Financial ratio analysis can teach so much about Dell's accounts and business. For example, using ratio analysis, we can conclude the profitability of Dell. We can also determine if Dell has enough money to pay its bills. Ratio analysis can check whether Dell is performing better this year than it was last year.
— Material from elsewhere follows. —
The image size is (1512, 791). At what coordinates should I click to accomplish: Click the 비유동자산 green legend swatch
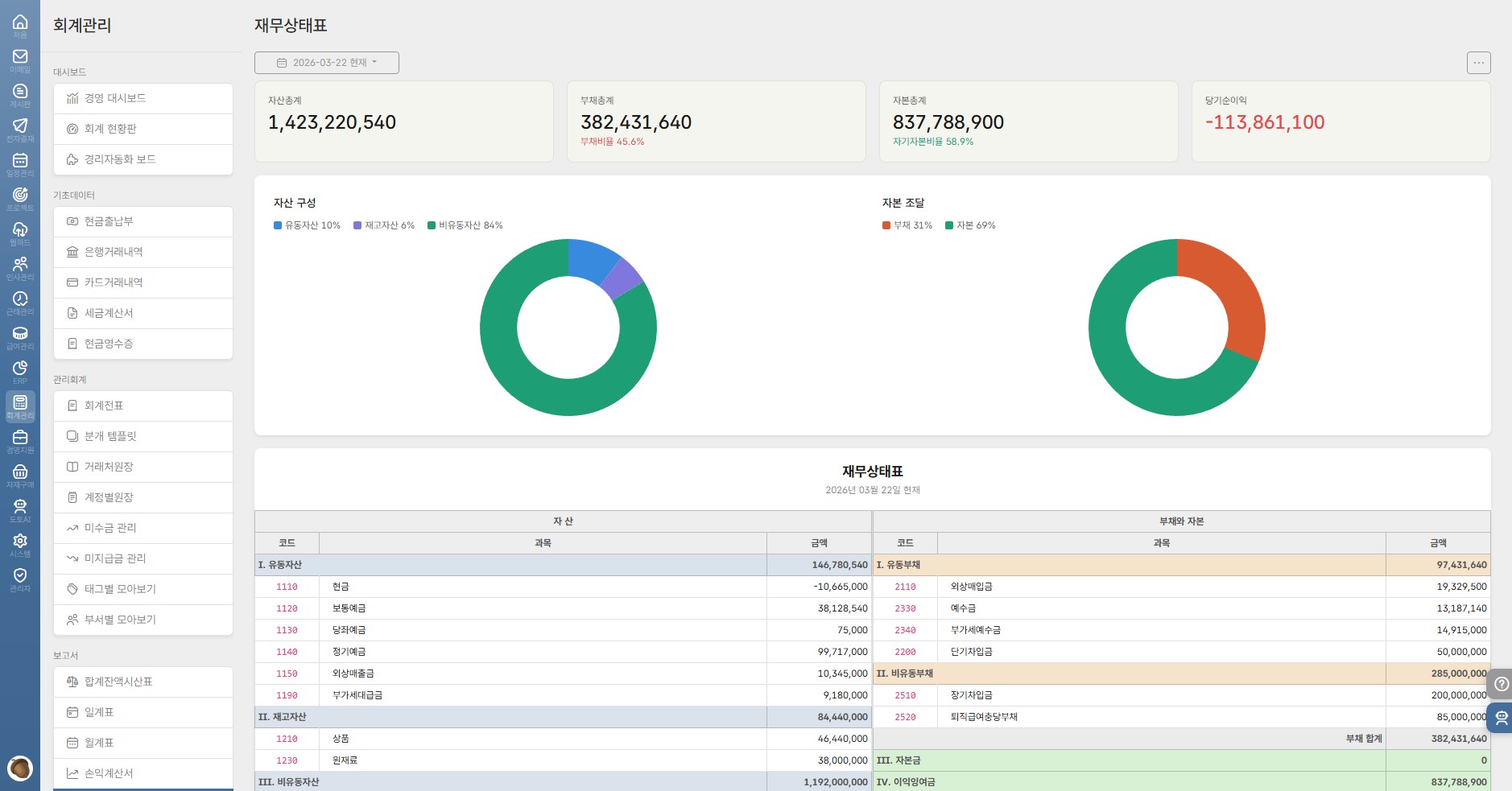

Additionally, ratio analysis can alert us if Dell is doing better or worse than other businesses selling the same or similar products. http://www.bized.ac.uk/compfact/ratios/intro1.htm

Table 1.1 lists the ratios we feel are important for our selected company.

Dell Incorporated

Profitability Ratios 01/30/2004 01/31/2003 02/01/2002 02/02/2001 01/28/2000

Return on Equity (%) 42.12 43.55 26.54 39.77 31.39

Return on Assets (%) 13.7 13.72 9.21 16.64 14.52

Return on Investment 740.2 601.58 332.88 615.91 482.48

Gross Margin 0.018 0.018 0.018 0.02 0.021

Operating Margin (%) 8.55 8.03 5.74 8.35 8.96

Net Profit Margin (%) 6.38 5.99 4 6.83 6.59

Liquidity Indicators 01/30/2004 01/31/2003 02/01/2002 02/02/2001 01/28/2000

Quick Ratio 0.81 0.81 0.82 1.27 1.3

Current Ratio 0.98 1 1.05 1.45 1.48

Working Capital/Total Assets (0.01) 0 0.03 0.22 0.22

Debt Management 01/30/2004 01/31/2003 02/01/2002 02/02/2001 01/28/2000

Current Liabilities/Equity 1.74 1.83 1.6 1.16 0.98

Total Debt to Equity 0.08 0.1 0.11 0.09 0.1

Long Term Debt to Assets 0.03 0.03 0.04 0.04 0.04

Asset Management 01/30/2004 01/31/2003 02/01/2002 02/02/2001 01/28/2000

Revenues/Total Assets 2.15 2.29 2.3 2.37 2.2

Revenues/Working Capital (157.58) (3,933.78) 87.06 10.82 10.15

Interest Coverage 267 179.06 - - -

Table 1.1

(Mergent)

As indicated above, four categories were selected to perform our ratio analysis. They are profitability, liquidity, debt management, and asset management.

Profitability

The first category is profitability. Has Dell made a good profit compared to its turnover? For example, return on equity determines the rate of return on Dell's investment in the business. As an owner or shareholder, this is one of the most important ratios. Why is it important? It answers the question, "Is Dell making enough of a profit to compensate for the risk of being in business. To calculate this ratio, divide net profit by equity. Then compare the return on equity to other investment alternatives, such as stocks or bonds. http://www.bized.ac.uk/compfact/ratios/intro1.htm

Return on assets is the next ratio we will review. It is considered a measure of how effectively assets are used to generate a return. Return on assets shows the amount of income for every dollar tied in assets. It is an indicator of how profitable Dell is. This ratio is used annually to compare Dell's business performance to industry norms. Earnings before income taxes divided by net operating assets is how the return on assets ratio is calculated.